_Data in this exercise:_
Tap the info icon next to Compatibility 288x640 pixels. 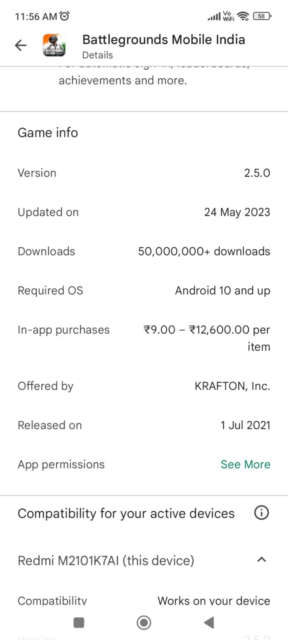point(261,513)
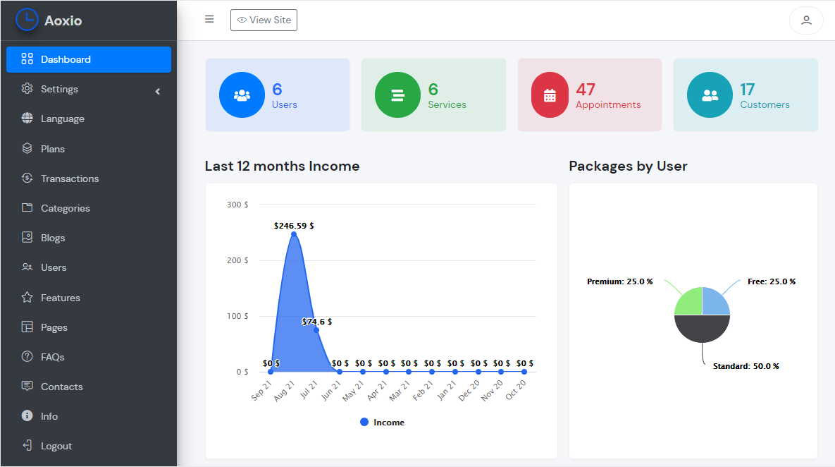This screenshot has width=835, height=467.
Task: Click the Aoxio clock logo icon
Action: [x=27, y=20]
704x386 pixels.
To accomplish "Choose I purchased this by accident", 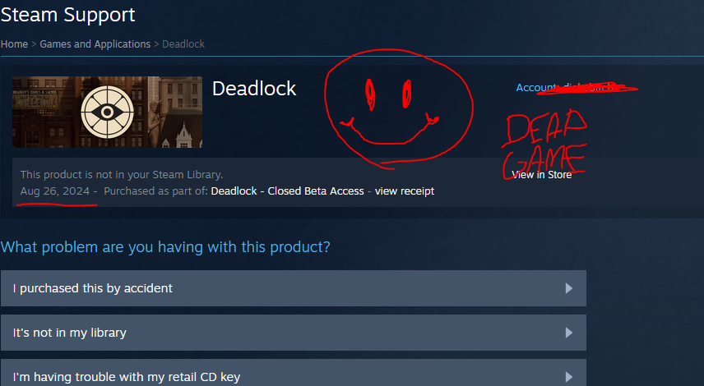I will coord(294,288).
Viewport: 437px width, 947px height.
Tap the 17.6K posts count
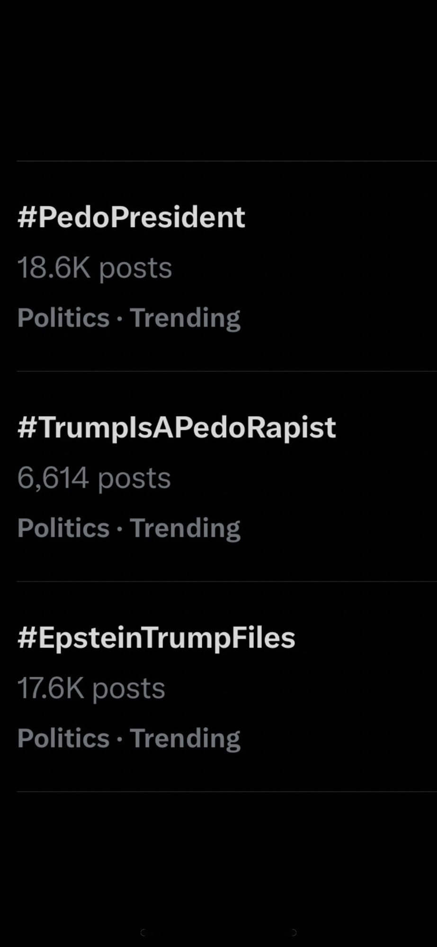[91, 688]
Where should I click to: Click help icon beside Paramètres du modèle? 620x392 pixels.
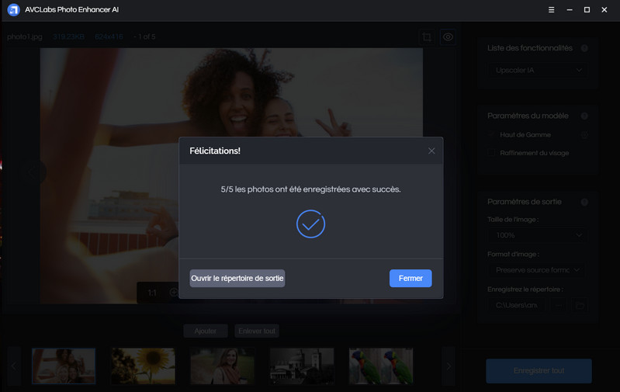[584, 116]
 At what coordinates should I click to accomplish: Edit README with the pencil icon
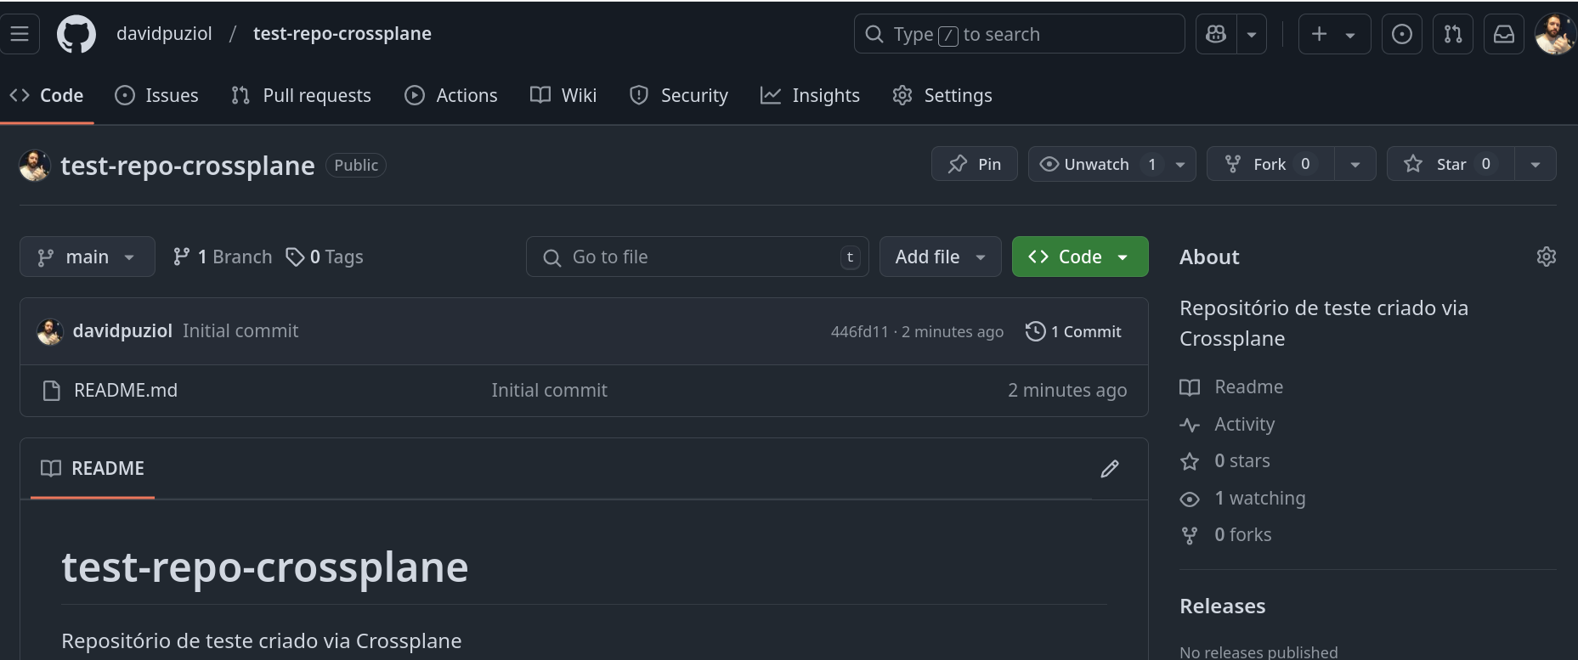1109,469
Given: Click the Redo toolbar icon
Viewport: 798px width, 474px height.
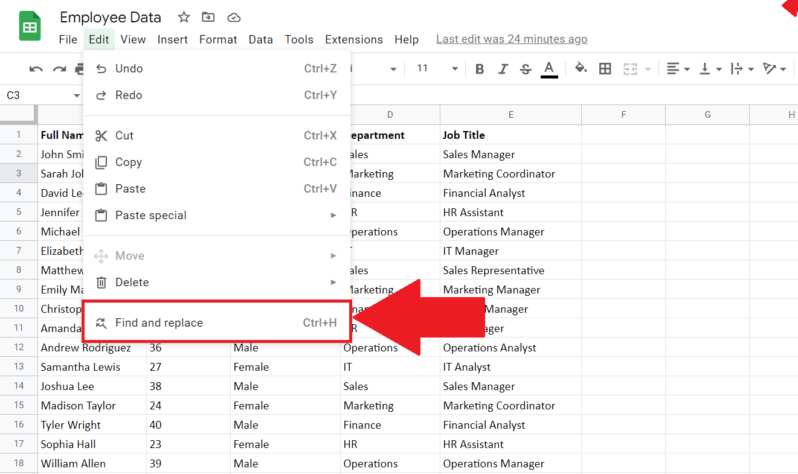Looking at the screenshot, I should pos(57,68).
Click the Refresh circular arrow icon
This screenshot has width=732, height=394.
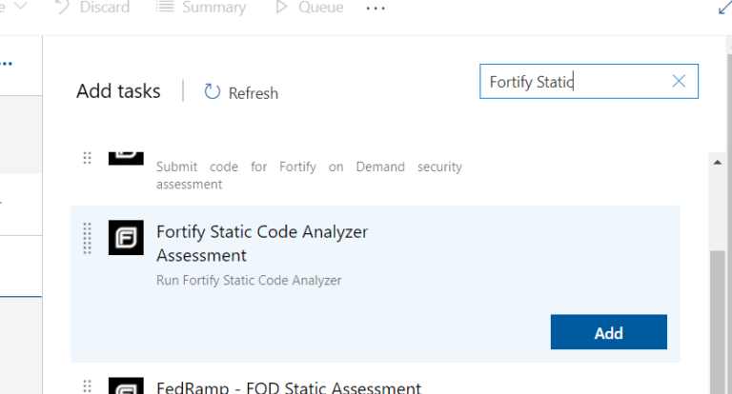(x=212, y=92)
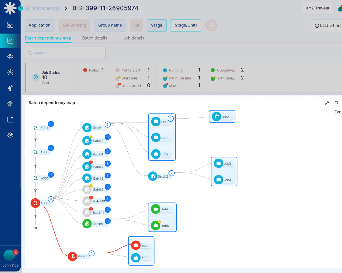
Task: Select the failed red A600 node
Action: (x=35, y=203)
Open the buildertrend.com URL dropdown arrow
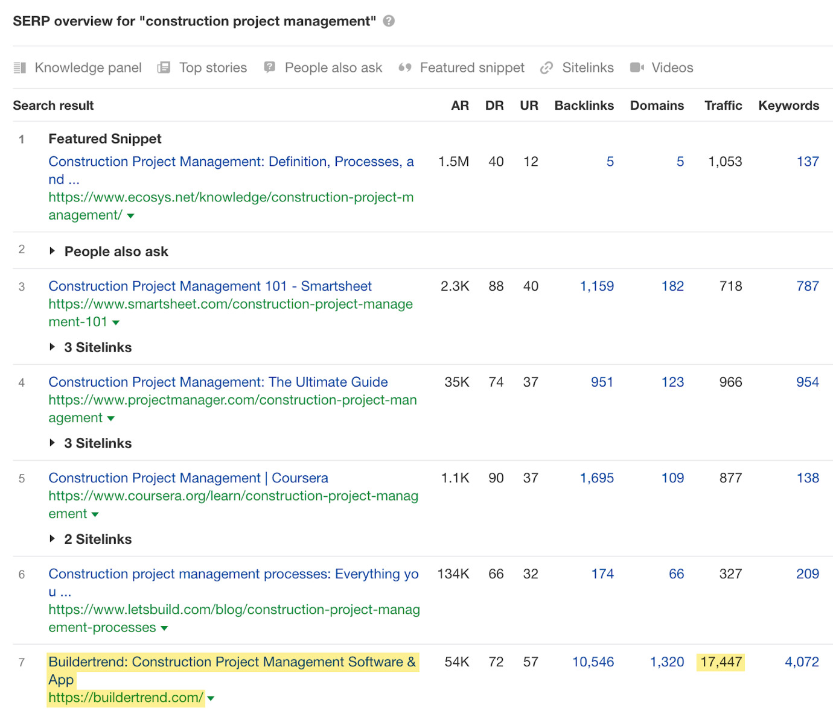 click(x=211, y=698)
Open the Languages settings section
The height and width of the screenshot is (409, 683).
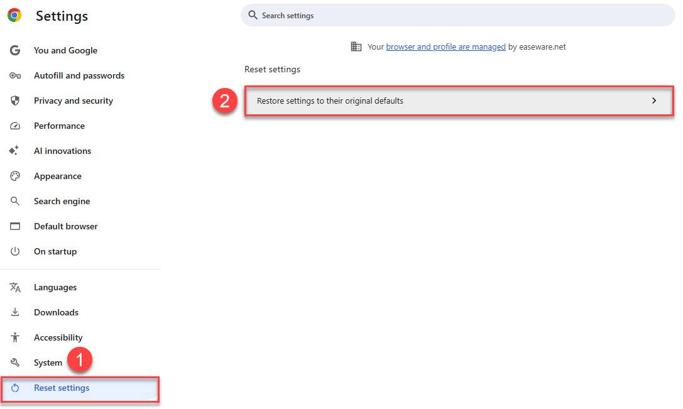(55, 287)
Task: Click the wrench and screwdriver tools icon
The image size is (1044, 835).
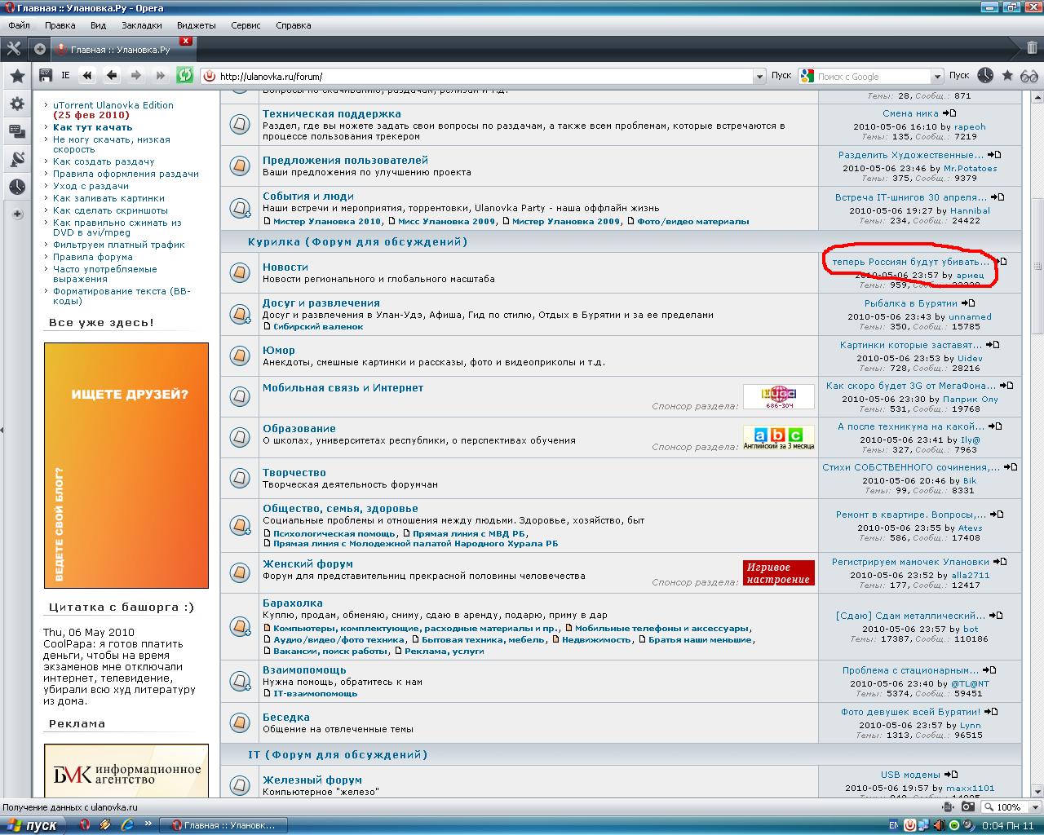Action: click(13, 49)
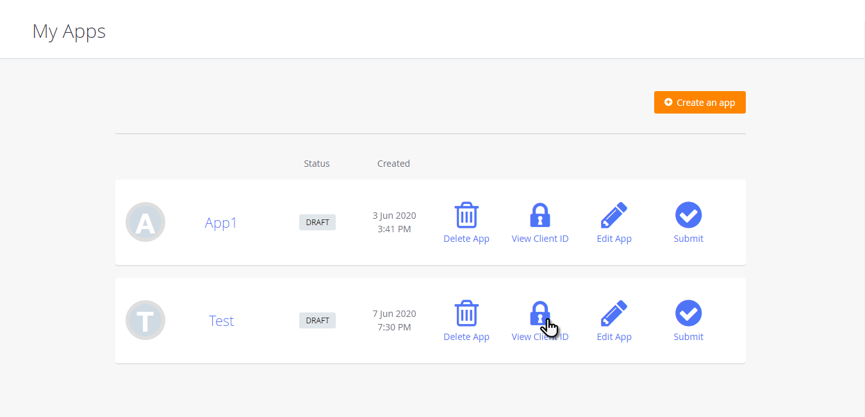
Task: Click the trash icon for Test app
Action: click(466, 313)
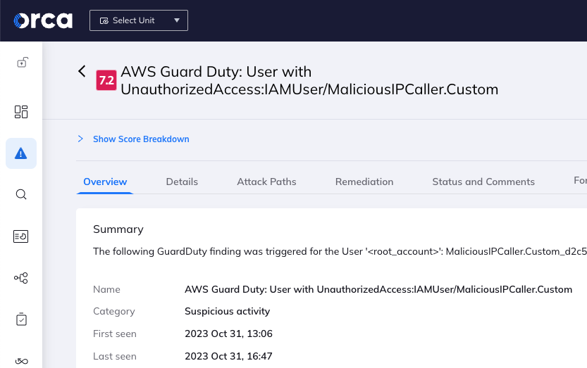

_What is required:_ Only one part of the listing is wanted: the lines from the one containing "Click the Refresh circular arrow icon" through the one containing "Task: Click the wrench", both included. Please transcribe it exactly, leaving out the pictures.

_Reply to the exercise:_
Click the Refresh circular arrow icon
This screenshot has width=732, height=394.
(x=212, y=92)
Task: Select the failed red A600 node
Action: (x=35, y=203)
Open the buildertrend.com URL dropdown arrow
 click(x=211, y=698)
Open the Languages settings section
The height and width of the screenshot is (409, 683).
(55, 287)
Task: Click the wrench and screwdriver tools icon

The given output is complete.